SHORT EXERCISE: Convert the data below, starting at the line containing "Mirror the selected shape" and ending at the end of the data, into a two-column CSV with the headers instruction and response, one row for each text and its answer. Put each value in a single quoted field with line breaks replaced by spaces, and leave the pictures out.

RECORDS TO USE:
= = = = = = =
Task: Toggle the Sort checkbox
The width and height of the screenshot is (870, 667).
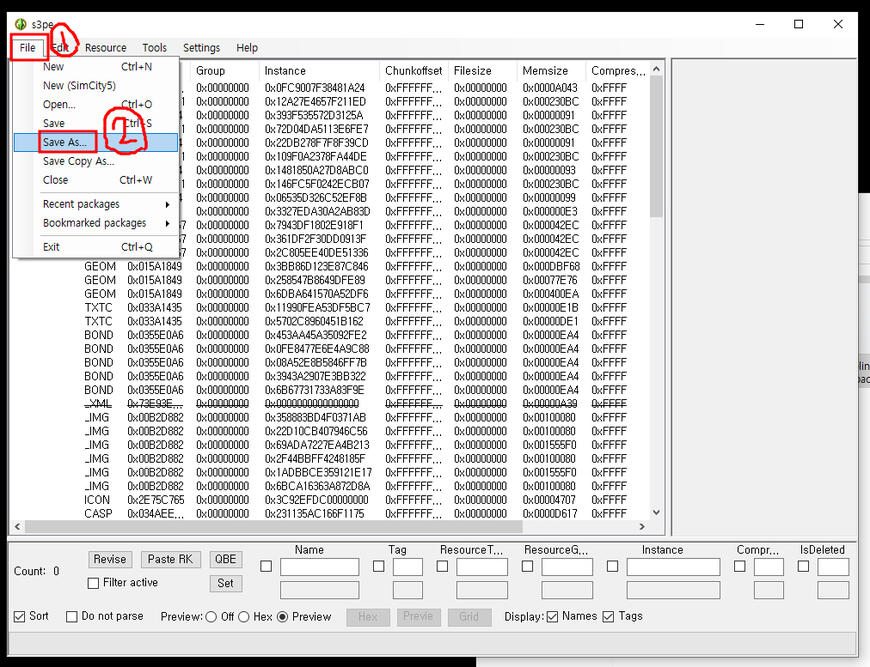Action: [x=21, y=617]
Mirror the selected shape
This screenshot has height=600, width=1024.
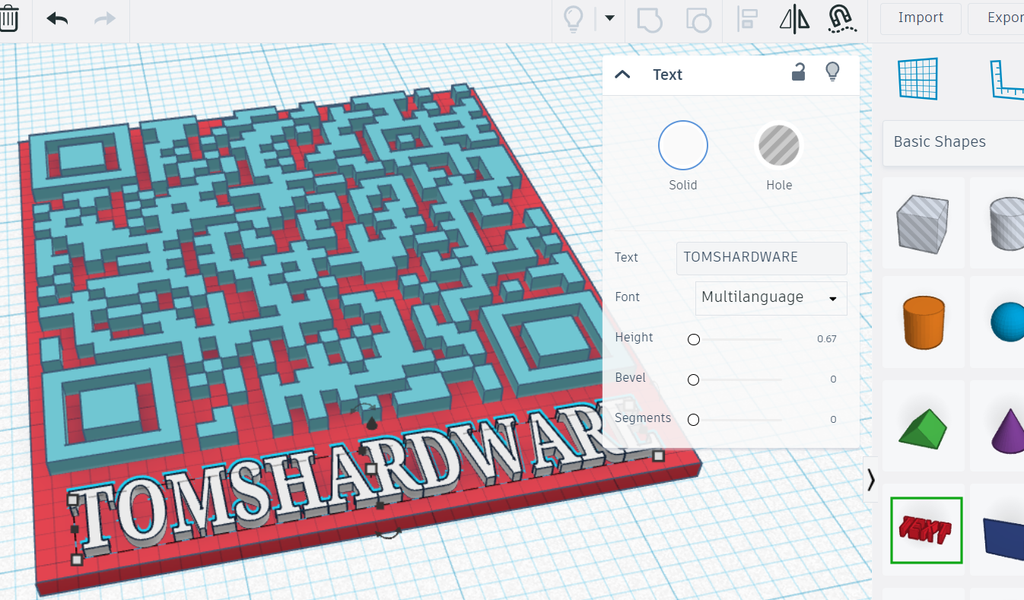tap(793, 18)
= = = = = = =
RESPONSE TO THIS TASK:
instruction,response
"Mirror the selected shape This screenshot has height=600, width=1024.","tap(793, 18)"